Introduction

A daily task in paediatric intensive care units is to assess patients as to the presence or absence of infection. For every patient, a decision must be made: to do nothing, to order tests, to order a formal sepsis work-up, to start, stop or change antibiotic treatment. The physician responsible for this decision must integrate a large number of variables, including the history, the laboratory findings, the clinical presentation and the observations made by nurses or others, including parents [9]. When a decision has to be made, a high degree of uncertainty often remains. Because of the high risks associated with untreated infection, physicians have a low threshold to prescribe “rule-out” antibiotics. Usually, antibiotics are discontinued after 48 h if cultures remain negative and alternative explanations for the clinical findings are likely. Thus, the initial decision to give antibiotics is repetitively scrutinised in order to minimise inappropriate prescription. Recently, we observed a high variability in prescription rates in a paediatric intensive care unit, which was not accounted for by patient data [4]. We speculated that physicians’ uncertainty in judgement on ambiguous cases contributes to this variability.
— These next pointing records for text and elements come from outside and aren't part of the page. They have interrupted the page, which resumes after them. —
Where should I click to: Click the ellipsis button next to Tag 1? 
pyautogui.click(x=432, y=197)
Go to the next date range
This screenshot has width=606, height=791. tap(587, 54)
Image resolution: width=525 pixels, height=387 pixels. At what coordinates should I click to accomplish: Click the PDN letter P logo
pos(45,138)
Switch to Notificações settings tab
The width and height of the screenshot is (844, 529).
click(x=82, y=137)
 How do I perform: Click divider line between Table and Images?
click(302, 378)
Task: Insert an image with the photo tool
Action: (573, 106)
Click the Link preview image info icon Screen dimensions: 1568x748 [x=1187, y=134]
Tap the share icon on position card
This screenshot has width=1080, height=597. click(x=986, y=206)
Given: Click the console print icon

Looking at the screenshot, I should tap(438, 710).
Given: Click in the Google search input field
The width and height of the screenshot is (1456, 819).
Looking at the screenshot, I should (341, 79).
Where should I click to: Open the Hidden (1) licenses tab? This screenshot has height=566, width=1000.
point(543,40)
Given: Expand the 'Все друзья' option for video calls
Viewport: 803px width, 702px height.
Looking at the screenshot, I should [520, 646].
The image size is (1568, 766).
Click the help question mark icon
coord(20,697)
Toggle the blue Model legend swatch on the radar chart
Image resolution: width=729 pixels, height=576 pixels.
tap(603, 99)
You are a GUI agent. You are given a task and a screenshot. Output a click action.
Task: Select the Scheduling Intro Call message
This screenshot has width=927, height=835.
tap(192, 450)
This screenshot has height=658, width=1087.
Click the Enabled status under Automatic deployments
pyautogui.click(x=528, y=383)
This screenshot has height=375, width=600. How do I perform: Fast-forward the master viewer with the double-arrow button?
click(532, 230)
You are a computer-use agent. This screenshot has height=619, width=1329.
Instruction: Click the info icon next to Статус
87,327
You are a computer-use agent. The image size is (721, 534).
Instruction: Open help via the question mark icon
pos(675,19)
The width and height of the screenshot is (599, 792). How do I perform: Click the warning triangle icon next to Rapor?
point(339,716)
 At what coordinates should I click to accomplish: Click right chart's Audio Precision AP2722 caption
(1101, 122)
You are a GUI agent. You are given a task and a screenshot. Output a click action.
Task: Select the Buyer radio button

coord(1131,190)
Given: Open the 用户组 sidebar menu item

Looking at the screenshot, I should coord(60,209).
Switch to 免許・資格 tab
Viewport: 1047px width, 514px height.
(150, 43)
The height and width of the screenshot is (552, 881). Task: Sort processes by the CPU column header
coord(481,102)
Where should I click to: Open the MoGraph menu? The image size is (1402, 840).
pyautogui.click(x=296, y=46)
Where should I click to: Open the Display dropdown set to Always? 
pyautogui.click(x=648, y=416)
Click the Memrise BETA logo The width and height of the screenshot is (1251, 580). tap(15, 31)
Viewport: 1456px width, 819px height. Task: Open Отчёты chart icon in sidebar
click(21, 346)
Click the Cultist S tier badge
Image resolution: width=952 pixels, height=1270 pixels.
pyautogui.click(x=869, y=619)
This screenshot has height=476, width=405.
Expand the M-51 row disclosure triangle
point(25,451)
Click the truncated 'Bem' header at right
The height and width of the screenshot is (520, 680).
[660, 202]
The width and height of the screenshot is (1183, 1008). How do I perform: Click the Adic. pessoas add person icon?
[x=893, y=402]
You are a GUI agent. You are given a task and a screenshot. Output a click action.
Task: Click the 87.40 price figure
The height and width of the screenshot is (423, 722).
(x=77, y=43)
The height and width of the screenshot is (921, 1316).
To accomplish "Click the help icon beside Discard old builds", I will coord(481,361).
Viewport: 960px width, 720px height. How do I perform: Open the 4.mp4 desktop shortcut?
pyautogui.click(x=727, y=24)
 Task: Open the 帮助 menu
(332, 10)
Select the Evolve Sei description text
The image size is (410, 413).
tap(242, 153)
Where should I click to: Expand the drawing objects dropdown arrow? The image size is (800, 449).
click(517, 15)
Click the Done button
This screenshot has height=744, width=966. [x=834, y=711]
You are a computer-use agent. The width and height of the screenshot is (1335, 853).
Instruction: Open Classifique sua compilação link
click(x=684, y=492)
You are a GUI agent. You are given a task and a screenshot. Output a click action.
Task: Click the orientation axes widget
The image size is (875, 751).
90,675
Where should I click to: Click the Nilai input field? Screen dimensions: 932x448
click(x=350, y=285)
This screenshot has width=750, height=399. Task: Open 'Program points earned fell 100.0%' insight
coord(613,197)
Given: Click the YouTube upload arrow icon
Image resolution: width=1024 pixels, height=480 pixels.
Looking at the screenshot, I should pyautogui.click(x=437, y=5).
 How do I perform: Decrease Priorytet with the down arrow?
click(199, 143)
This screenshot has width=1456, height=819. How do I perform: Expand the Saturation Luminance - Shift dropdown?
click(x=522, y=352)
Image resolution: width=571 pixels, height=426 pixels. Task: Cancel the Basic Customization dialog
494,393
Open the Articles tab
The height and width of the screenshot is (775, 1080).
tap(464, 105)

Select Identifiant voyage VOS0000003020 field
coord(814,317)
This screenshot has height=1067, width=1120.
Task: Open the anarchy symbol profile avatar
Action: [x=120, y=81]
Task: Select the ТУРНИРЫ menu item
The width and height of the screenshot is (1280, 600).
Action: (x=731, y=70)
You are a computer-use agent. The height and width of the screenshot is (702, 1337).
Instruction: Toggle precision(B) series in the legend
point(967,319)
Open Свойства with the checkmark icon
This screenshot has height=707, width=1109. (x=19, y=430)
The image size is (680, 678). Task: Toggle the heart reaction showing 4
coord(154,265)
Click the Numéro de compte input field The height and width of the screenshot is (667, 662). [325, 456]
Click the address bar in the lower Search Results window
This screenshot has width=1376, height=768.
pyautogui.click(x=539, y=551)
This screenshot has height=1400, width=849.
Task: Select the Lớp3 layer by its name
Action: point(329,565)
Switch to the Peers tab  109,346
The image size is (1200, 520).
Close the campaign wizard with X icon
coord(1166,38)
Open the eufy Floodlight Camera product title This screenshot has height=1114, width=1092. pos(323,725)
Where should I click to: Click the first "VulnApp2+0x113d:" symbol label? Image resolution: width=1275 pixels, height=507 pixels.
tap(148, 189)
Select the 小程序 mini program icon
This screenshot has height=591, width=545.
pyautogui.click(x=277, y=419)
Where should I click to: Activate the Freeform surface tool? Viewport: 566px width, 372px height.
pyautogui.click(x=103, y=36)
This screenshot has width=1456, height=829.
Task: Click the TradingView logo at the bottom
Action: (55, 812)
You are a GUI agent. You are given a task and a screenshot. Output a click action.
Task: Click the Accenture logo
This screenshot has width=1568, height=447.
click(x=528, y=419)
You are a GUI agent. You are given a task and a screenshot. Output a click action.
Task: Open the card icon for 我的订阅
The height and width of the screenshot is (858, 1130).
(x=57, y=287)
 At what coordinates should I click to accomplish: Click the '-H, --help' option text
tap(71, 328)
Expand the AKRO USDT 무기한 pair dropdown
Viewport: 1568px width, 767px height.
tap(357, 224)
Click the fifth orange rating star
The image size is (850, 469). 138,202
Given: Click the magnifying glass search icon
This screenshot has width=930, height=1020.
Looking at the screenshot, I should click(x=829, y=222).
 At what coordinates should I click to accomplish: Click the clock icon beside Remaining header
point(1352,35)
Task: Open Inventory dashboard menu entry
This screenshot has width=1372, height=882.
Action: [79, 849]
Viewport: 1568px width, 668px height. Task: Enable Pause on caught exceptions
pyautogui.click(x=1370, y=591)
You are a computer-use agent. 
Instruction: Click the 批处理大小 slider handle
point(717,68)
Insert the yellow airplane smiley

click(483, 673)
In ambiguous episodes of suspected infection, senior clinicians base their adjudication on clinical signs, history, laboratory parameters, the time course of events, and their own experience. An initial treatment decision may be scrutinised during subsequent ward rounds. These reviews of initial decisions are based on reviewing the evolving clinical and laboratory data. In studies on diagnostic markers of infection, hindsight review of purpose-designed charts is the standard method to adjudicate outcome [1, 6,7]. To investigate the reliability and validity of hindsight judgement in ambiguous cases of suspected infection, we provided three senior clinicians, who were blinded to the judgement of each other, with all available data from an inception cohort of cases of suspected infection in critically ill children. We asked the clinicians to decide on the most likely of five possible diagnoses, which each require different treatment: sepsis, probable sepsis with negative blood cultures, localised infection, viral infection or absent infection.

Patients and methods

Patients

The study comprised consecutive episodes of suspected infection occurring in patients admitted to a level-3, multidisciplinary, neonatal and paediatric intensive care unit (PICU). The 19-bed PICU is the tertiary referral centre for Eastern and Southern Switzerland. The unit provides treatment for children with severe medical conditions or trauma, post-operative care after cardiac surgery or any major paediatric or neonatal surgery, and cares for outborn neonates with critical illness.

Study design

During a 5-month period, we included all patients with an episode of suspected infection. Clinical suspicion of infection was defined as (1) change in the prescription of antibiotics (new antibiotics or change from prophylaxis to treatment), (2) an explicit statement in the patient records that infection was suspected, (3) the initiation of a diagnostic work-up (blood cultures, local cultures, white blood cell count, differential count and determination of C-reactive protein). Thus, we only included patients who received antibiotic treatment for suspected infection. A research assistant (F.G.S) collected data relevant to the adjudication of infection, which are not systematically collected in the patients’ charts, into a purpose-designed database.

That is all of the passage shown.